== What to do ==
- a) Using the text on the 2016 Democratic Party hacks below, explain in one to three sentences what led to Debbie Wasserman Schultz's resignation.
- b) In the text on the 2016 Democratic Party hacks, which Russian government agency are the hacking groups associated with?
- c) Go on with the text on the 2016 Democratic Party hacks from the point where it stops.

== Quoted passage ==
··········

During the 2016 presidential campaign, several parts of the Democratic Party have been subjected to computer hacks.
The Democratic National Committee (DNC), the Democratic Congressional Campaign Committee (DCCC) and the Hillary Clinton for President campaign have all been hacked.
Cybersecurity firms have traced elements of the DNC and DCCC to Russian hacking groups associated with the Russian government’s FSB (previously known as the KGB).
DNC Hack (#DNCLeaks)
After the Democratic National Committee was hacked, internal emails and voicemails were shared with WikiLeaks. Those files, with unredacted personal information like addresses and social security numbers, were then published worldwide by WikiLeaks.
The embarassing information in the emails, showing some evidence of favoritism of Democratic Party Chairwoman Debbie Wasserman Schultz led to her resignation and the use of the #DNCLeaks hashtag on social media like Twitter and Facebook, mostly by supporters of presidential candidate Bernie Sanders.
The DNC later issued a formal apology to Sanders for the contents of the emails.

··········

== Dataset ==
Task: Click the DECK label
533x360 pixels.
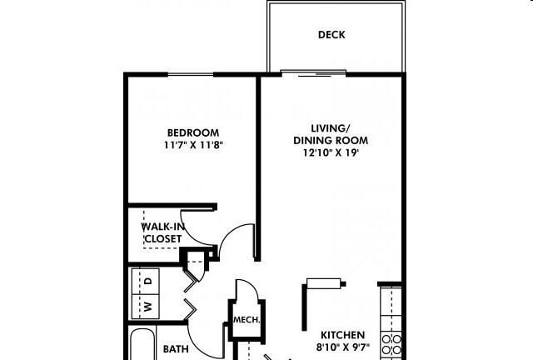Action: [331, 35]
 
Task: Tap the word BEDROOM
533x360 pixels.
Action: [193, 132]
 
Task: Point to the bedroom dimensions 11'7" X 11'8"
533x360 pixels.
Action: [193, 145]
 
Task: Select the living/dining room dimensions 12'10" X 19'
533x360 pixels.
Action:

··········

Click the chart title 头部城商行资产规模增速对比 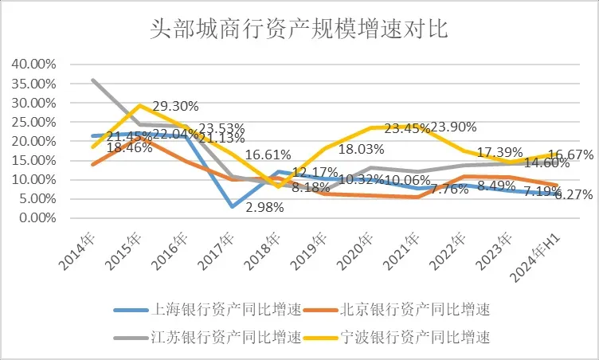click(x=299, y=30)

··········

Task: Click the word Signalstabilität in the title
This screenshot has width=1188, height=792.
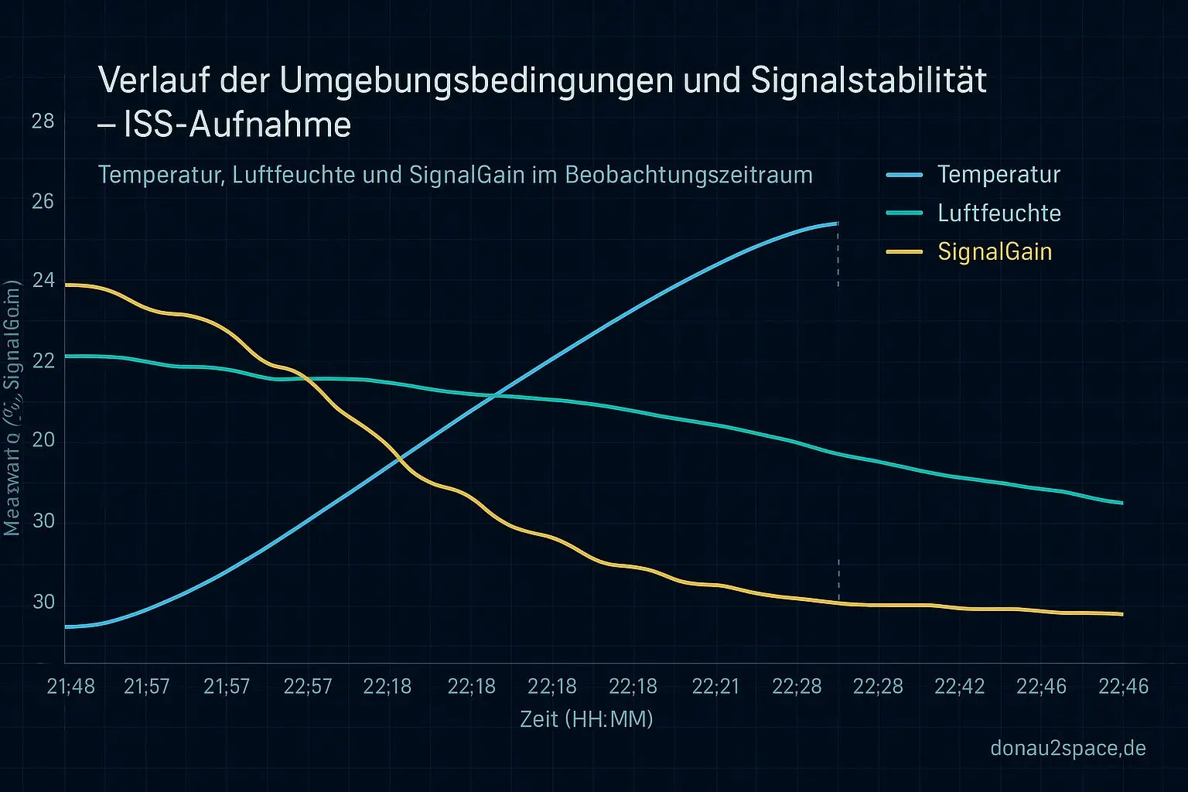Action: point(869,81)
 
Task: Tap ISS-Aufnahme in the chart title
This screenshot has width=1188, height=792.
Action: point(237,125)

··········

== Answers to the exercises ==
- a) The hacked emails contained embarrassing information that showed some evidence of favoritism by Debbie Wasserman Schultz, the Democratic Party chairwoman. That information led to her resignation.

- b) The FSB, previously known as the KGB.

- c)
Clinton Campaign Hack
On July 29 the Clinton campaign announced that it had been hacked. Clinton campaign spokesman Nick Merrill said in a statement, “An analytics data program maintained by the DNC, and used by our campaign and a number of other entities, was accessed as part of the DNC hack.”
Merrill also said, “Our campaign computer system has been under review by outside cyber security experts. To date, they have found no evidence that our internal systems have been compromised.”
The FBI said it is investigating the attack.
Donald Trump, the presidential nominee of the Republican Party issued a call for there to be further hacking attacks against Democrats in order to leak internal Hillary Clinton emails. Trump later claimed that he made the remarks out of sarcasm.
The Kremlin has denied that they are behind the hacking attacks.